▶ [Problem description] Word for word, reproduce the listing that follows, excluding any pictures it contains.

▶ [Provided data]

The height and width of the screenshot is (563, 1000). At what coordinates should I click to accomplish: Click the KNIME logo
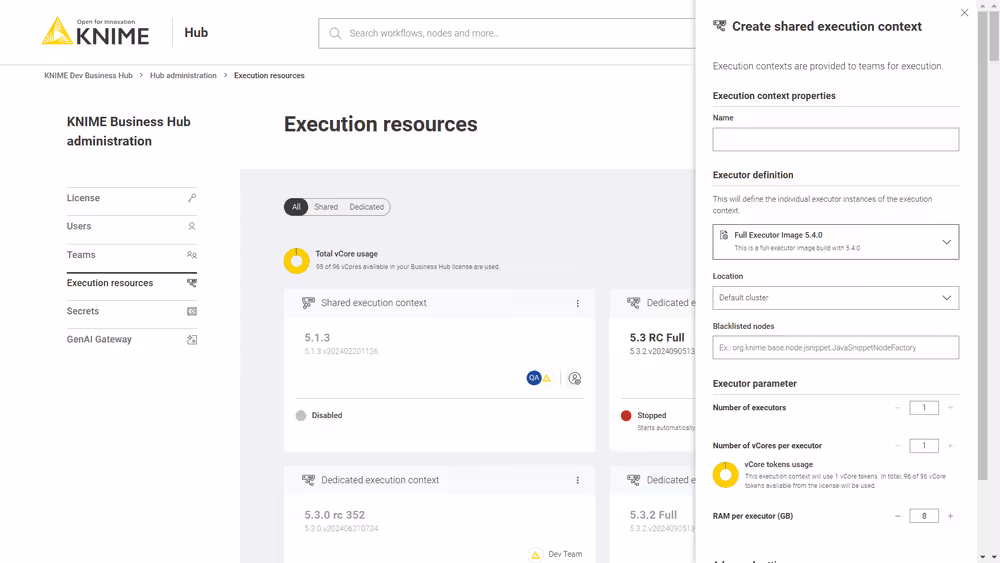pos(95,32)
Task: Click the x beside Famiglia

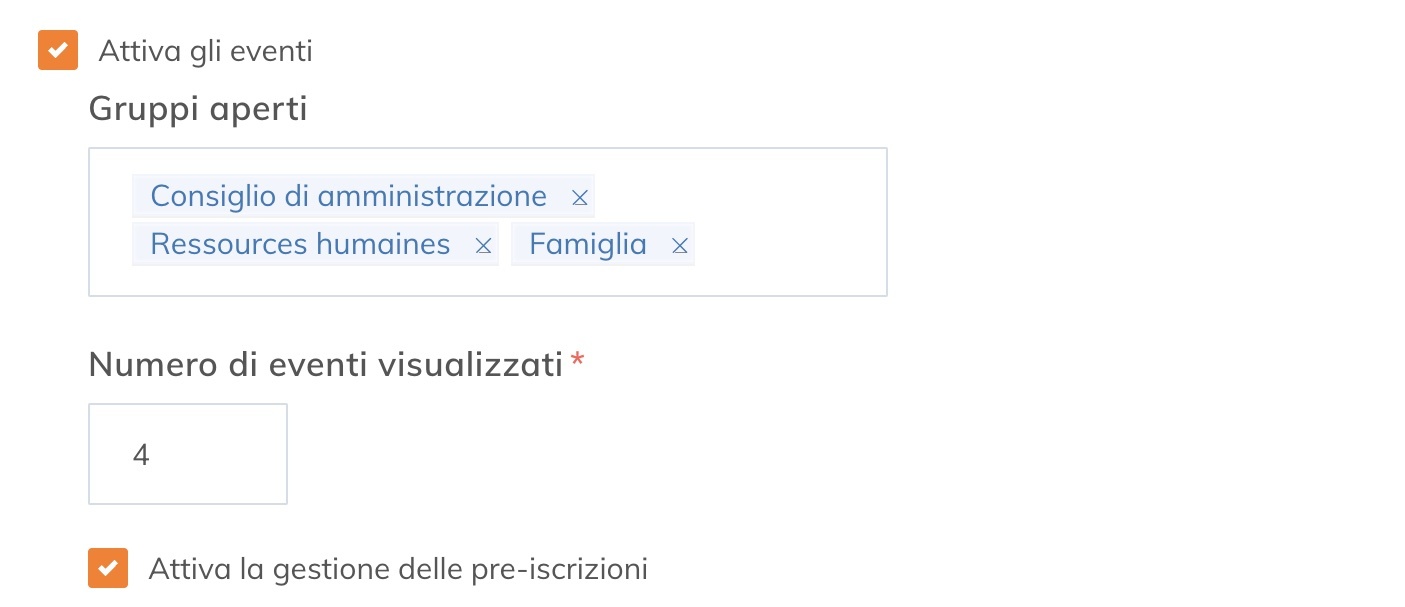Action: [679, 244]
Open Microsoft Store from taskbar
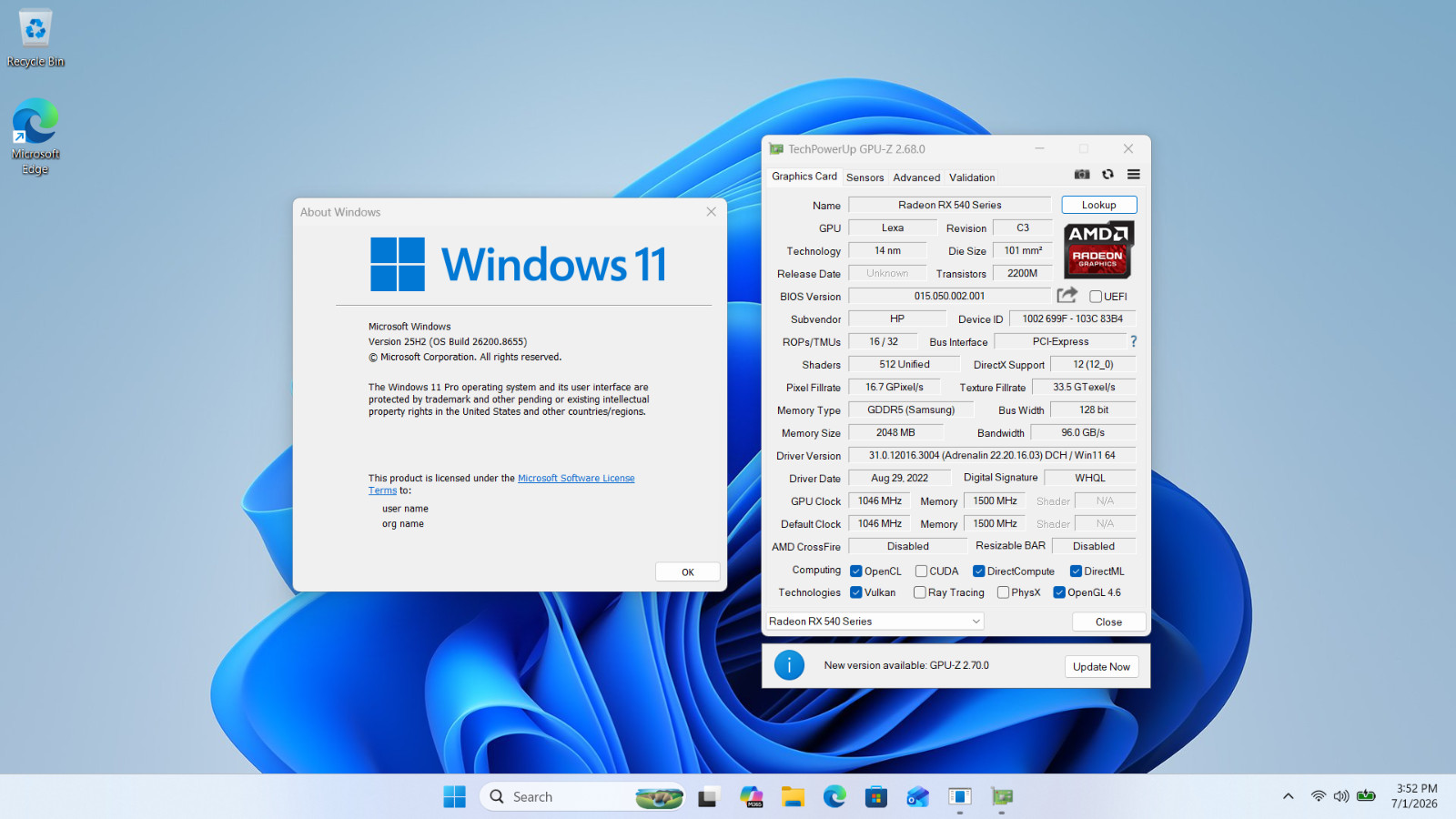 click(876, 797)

▶ [Response area]
The height and width of the screenshot is (563, 1000). At what coordinates should I click to accomplish: Click the KNIME logo
pos(95,32)
Task: Click the x beside Famiglia

Action: [679, 244]
Open Microsoft Store from taskbar
 click(876, 797)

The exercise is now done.